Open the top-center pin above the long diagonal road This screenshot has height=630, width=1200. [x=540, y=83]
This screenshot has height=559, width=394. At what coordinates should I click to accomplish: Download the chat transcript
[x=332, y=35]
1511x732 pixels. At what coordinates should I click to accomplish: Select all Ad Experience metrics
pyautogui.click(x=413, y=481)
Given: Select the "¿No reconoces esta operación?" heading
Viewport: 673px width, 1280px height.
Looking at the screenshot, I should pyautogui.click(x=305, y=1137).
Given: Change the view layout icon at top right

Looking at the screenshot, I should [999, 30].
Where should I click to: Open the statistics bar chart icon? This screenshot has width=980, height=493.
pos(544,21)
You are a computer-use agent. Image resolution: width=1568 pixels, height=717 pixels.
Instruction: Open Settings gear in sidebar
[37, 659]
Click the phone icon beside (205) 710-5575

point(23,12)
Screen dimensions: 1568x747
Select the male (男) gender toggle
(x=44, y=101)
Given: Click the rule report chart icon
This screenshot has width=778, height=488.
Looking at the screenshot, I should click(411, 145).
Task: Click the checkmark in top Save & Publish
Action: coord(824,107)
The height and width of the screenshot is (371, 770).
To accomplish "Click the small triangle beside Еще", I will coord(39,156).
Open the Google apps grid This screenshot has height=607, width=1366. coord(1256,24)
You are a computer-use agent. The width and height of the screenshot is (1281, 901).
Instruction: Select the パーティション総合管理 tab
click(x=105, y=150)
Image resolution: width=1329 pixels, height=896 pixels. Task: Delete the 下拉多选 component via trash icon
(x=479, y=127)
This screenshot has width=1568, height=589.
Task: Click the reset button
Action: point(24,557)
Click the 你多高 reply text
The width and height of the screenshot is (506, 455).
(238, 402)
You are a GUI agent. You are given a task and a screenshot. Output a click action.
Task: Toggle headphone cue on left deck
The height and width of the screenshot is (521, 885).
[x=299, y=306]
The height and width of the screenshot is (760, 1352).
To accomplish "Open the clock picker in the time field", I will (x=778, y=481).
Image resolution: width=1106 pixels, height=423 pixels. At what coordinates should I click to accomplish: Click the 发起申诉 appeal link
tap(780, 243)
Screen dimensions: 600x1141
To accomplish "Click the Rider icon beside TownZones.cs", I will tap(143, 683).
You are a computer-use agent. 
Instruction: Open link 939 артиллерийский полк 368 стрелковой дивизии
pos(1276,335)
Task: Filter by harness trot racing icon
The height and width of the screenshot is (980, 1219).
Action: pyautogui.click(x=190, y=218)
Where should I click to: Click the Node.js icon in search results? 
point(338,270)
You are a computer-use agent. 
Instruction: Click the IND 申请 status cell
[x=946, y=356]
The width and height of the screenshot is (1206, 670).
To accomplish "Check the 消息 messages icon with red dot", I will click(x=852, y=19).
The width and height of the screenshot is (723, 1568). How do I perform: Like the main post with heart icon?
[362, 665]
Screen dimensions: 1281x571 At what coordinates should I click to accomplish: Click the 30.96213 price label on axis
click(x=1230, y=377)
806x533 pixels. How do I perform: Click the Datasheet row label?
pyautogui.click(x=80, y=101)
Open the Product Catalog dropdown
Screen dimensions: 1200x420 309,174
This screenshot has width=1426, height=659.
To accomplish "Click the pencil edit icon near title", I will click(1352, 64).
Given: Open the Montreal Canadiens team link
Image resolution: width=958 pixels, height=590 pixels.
************
Transcription of all the material must be exact.

Open the top-center pin above the long diagonal road This screenshot has height=630, width=1200. [x=540, y=83]
This screenshot has height=559, width=394. At what coordinates should I click to accomplish: Download the chat transcript
[x=332, y=35]
1511x732 pixels. At what coordinates should I click to accomplish: Select all Ad Experience metrics
pyautogui.click(x=413, y=481)
Given: Select the "¿No reconoces esta operación?" heading
Viewport: 673px width, 1280px height.
Looking at the screenshot, I should pyautogui.click(x=305, y=1137).
Given: Change the view layout icon at top right

Looking at the screenshot, I should [999, 30].
Where should I click to: Open the statistics bar chart icon? This screenshot has width=980, height=493.
pos(544,21)
You are a computer-use agent. Image resolution: width=1568 pixels, height=717 pixels.
Instruction: Open Settings gear in sidebar
[37, 659]
Click the phone icon beside (205) 710-5575

point(23,12)
Screen dimensions: 1568x747
Select the male (男) gender toggle
(x=44, y=101)
Given: Click the rule report chart icon
This screenshot has width=778, height=488.
Looking at the screenshot, I should click(411, 145).
Task: Click the checkmark in top Save & Publish
Action: coord(824,107)
The height and width of the screenshot is (371, 770).
To accomplish "Click the small triangle beside Еще", I will coord(39,156).
Open the Google apps grid This screenshot has height=607, width=1366. coord(1256,24)
You are a computer-use agent. The width and height of the screenshot is (1281, 901).
Instruction: Select the パーティション総合管理 tab
click(x=105, y=150)
Image resolution: width=1329 pixels, height=896 pixels. Task: Delete the 下拉多选 component via trash icon
(x=479, y=127)
This screenshot has width=1568, height=589.
Task: Click the reset button
Action: point(24,557)
Click the 你多高 reply text
The width and height of the screenshot is (506, 455).
(238, 402)
You are a GUI agent. You are given a task and a screenshot. Output a click action.
Task: Toggle headphone cue on left deck
The height and width of the screenshot is (521, 885).
[x=299, y=306]
The height and width of the screenshot is (760, 1352).
To accomplish "Open the clock picker in the time field", I will (x=778, y=481).
Image resolution: width=1106 pixels, height=423 pixels. At what coordinates should I click to accomplish: Click the 发起申诉 appeal link
tap(780, 243)
Screen dimensions: 600x1141
To accomplish "Click the Rider icon beside TownZones.cs", I will tap(143, 683).
You are a computer-use agent. 
Instruction: Open link 939 артиллерийский полк 368 стрелковой дивизии
pos(1276,335)
Task: Filter by harness trot racing icon
The height and width of the screenshot is (980, 1219).
Action: pyautogui.click(x=190, y=218)
Where should I click to: Click the Node.js icon in search results? 
point(338,270)
You are a computer-use agent. 
Instruction: Click the IND 申请 status cell
[x=946, y=356]
The width and height of the screenshot is (1206, 670).
To accomplish "Check the 消息 messages icon with red dot", I will click(x=852, y=19).
The width and height of the screenshot is (723, 1568). How do I perform: Like the main post with heart icon?
[362, 665]
Screen dimensions: 1281x571 At what coordinates should I click to accomplish: Click the 30.96213 price label on axis
click(x=1230, y=377)
806x533 pixels. How do I perform: Click the Datasheet row label?
pyautogui.click(x=80, y=101)
Open the Product Catalog dropdown
Screen dimensions: 1200x420 309,174
This screenshot has width=1426, height=659.
To accomplish "Click the pencil edit icon near title", I will click(1352, 64).
Given: Open the Montreal Canadiens team link
Image resolution: width=958 pixels, height=590 pixels.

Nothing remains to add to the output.